Un cammino difficile ma importante. È
quello che hanno intrapreso i vescovi della Calabria
per dire, a parole chiare, che nei confronti
delle mafie non esistono compromessi né mezze
misure. Al contrario, bisogna imparare a denunciarne
la presenza nel tessuto sociale. Tra le
decisioni adottate nell’assemblea dei vescovi vi
è che «negli Istituti teologici venga introdotto
un corso su Chiesa e ’ndrangheta». Significa che i
futuri preti dovranno, obbligatoriamente, studiare
il fenomeno della criminalità organizzata
e l’attività pastorale da mettere in campo per
contrastarla. Nella nota, viene poi ribadita, più
in generale, «l’inderogabile importanza di un
cammino educativo che coinvolga i ragazzi fin
dai primi anni della loro vita, incentrato sulla
frontiera della legalità, indispensabile per una
crescita umana, oltre che civile e sociale della nostra
terra e della vera libertà». La nota si conclude
con un appello a tutti i cristiani di Calabria
perché abbiano a cuore il «coraggio della denuncia
» e la «fuga da ogni omertà». Decisioni inedite
per un nuovo futuro.
TONIO DELL’OLIO
Le parole di don Dell’Olio di Libera, a commento
del coraggioso documento dei vescovi calabresi, assumono
particolare significato dopo la presenza di papa
Francesco alla Giornata della memoria per le vittime
di mafia.
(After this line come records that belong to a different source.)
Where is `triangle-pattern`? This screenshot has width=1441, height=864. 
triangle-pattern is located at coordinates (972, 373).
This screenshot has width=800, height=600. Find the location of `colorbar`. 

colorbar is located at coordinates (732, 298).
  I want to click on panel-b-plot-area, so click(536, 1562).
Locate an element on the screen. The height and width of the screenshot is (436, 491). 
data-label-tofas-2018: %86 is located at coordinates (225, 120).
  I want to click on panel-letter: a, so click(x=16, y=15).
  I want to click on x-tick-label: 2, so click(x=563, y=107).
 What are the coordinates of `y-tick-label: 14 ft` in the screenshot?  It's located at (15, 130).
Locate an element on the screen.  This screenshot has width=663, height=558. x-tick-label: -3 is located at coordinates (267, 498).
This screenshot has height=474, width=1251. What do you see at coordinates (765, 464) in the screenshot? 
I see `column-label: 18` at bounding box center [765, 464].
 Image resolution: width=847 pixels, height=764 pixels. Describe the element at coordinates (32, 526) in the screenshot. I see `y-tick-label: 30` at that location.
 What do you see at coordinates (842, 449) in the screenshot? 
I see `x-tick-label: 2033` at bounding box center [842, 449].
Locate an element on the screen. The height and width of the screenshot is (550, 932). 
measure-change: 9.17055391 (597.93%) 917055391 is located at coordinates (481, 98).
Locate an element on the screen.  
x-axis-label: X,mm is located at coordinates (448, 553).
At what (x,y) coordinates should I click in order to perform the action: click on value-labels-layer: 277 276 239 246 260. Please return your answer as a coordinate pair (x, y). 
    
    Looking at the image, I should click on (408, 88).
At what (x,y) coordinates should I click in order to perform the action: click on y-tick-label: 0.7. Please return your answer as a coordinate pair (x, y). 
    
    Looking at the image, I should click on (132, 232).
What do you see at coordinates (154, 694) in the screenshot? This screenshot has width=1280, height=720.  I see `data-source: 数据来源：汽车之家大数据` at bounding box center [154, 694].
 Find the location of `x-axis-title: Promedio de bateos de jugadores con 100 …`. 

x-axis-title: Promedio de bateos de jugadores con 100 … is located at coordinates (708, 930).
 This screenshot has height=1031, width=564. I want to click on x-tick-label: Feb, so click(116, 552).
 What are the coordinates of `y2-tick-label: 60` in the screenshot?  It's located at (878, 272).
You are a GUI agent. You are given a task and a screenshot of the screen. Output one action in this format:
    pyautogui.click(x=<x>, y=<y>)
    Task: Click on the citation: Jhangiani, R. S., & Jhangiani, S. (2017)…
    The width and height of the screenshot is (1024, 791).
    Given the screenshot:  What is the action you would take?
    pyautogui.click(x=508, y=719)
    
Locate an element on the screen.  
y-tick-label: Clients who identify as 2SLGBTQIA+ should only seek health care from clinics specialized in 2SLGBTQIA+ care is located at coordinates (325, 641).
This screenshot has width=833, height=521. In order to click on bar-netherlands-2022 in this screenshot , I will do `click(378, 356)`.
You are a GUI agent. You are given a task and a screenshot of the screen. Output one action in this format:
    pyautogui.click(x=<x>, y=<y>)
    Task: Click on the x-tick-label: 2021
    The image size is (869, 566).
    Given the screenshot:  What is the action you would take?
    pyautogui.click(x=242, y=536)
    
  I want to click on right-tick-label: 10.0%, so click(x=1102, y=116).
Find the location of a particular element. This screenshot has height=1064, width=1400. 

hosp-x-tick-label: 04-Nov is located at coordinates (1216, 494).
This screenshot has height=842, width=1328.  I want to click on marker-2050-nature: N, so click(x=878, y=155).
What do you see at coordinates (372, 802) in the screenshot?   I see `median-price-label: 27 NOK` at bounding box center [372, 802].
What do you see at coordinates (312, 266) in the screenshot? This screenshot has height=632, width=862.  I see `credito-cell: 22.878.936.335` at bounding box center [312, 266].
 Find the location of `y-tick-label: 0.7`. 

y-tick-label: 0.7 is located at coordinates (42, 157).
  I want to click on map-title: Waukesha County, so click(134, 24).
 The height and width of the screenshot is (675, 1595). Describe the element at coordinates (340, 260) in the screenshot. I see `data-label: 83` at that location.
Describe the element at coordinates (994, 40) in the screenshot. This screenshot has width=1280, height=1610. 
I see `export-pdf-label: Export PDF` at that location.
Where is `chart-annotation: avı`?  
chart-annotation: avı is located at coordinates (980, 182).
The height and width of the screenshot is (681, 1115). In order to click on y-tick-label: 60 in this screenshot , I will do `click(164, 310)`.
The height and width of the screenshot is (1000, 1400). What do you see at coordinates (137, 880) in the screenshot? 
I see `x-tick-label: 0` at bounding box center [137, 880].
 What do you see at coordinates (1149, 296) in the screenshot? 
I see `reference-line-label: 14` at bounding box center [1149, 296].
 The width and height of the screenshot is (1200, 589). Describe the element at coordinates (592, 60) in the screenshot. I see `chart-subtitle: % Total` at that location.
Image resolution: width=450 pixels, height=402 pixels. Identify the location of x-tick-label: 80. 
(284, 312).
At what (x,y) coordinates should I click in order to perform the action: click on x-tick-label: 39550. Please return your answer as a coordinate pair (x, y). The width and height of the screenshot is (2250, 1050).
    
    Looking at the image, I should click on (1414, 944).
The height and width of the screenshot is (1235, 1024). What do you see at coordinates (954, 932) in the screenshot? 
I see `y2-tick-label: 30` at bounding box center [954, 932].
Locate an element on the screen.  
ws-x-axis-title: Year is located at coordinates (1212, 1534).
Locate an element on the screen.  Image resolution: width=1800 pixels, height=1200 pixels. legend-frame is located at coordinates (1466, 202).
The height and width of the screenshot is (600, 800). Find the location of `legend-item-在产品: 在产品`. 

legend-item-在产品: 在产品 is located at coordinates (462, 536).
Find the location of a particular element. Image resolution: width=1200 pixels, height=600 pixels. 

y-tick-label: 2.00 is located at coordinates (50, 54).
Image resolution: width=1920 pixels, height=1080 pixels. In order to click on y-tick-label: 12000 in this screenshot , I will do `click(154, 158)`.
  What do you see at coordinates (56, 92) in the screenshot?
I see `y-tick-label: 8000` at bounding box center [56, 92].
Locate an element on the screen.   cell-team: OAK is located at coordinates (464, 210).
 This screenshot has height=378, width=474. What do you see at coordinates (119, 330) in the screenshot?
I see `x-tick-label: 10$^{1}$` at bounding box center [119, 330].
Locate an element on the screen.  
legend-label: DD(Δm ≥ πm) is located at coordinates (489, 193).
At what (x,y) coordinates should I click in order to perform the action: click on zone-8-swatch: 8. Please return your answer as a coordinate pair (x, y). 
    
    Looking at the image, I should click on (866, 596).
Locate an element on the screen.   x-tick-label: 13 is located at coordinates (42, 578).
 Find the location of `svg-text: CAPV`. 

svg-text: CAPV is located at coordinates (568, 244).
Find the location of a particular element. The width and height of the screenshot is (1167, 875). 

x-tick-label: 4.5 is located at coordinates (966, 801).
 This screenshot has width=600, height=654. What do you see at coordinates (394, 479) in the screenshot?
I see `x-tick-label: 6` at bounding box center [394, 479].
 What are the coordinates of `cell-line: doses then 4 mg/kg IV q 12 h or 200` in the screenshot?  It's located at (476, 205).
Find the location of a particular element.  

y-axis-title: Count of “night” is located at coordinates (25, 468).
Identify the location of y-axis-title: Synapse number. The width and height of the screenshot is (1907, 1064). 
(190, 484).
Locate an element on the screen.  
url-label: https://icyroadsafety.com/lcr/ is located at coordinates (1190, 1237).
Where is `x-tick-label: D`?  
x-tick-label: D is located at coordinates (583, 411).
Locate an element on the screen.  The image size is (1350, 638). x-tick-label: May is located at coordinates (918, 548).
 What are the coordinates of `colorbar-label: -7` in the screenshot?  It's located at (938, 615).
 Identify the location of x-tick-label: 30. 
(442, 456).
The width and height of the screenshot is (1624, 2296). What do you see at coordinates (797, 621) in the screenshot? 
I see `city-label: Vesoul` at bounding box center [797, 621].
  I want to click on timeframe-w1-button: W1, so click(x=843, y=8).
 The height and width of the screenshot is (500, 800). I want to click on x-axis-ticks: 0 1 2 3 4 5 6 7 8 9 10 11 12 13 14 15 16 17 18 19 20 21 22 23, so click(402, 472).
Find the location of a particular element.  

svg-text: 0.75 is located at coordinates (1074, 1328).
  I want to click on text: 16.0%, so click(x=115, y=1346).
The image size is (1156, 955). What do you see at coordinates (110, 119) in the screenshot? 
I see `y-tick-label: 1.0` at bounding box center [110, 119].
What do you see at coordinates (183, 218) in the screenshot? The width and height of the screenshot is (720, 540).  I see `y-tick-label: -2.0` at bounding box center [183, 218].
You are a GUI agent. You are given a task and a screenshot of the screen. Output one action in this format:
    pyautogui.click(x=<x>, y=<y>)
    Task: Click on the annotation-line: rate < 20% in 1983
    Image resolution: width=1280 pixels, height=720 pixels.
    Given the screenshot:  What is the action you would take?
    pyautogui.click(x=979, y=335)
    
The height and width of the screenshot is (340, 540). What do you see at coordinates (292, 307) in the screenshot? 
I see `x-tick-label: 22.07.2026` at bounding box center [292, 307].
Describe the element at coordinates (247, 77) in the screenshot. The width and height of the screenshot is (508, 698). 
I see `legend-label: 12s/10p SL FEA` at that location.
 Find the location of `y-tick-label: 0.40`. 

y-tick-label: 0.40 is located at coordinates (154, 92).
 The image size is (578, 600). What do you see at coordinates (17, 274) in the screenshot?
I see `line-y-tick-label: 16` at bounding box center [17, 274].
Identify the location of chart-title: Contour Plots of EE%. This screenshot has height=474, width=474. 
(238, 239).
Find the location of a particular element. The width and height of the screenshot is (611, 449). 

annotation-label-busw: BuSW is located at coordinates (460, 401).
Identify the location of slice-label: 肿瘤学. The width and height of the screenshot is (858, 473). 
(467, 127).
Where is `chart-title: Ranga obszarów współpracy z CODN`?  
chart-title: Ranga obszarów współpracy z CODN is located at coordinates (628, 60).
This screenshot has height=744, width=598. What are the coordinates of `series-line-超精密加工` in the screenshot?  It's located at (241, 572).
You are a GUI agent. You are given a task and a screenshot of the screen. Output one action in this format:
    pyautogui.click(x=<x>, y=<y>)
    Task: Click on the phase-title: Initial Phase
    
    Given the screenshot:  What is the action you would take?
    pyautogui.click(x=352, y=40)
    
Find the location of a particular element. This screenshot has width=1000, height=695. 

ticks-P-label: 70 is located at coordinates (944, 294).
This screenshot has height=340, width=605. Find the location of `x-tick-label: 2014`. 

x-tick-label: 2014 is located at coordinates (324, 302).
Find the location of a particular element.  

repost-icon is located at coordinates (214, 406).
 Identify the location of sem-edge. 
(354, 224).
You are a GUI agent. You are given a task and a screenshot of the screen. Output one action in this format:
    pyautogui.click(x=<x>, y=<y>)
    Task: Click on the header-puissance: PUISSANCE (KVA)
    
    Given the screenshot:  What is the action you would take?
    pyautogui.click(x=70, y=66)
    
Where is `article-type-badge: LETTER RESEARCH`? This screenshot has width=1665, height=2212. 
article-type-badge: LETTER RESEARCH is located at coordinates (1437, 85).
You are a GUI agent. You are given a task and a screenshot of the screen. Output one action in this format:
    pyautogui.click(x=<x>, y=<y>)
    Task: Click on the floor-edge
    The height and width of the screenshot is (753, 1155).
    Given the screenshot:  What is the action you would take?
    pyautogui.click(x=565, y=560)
Le sue parole di condanna, che hanno richiamato
l’anatema di Giovanni Paolo II ai mafiosi
nella Valle dei Templi ad Agrigento, dicono con chiarezza
da che parte sta la Chiesa. Nessuna strumentalizzazione
della fede è più lecita da parte della ’ndrangheta,
come avveniva al santuario della Madonna di
Polsi. E come racconta Annachiara Valle nel suo bel libro:
Santa malavita organizzata (San Paolo).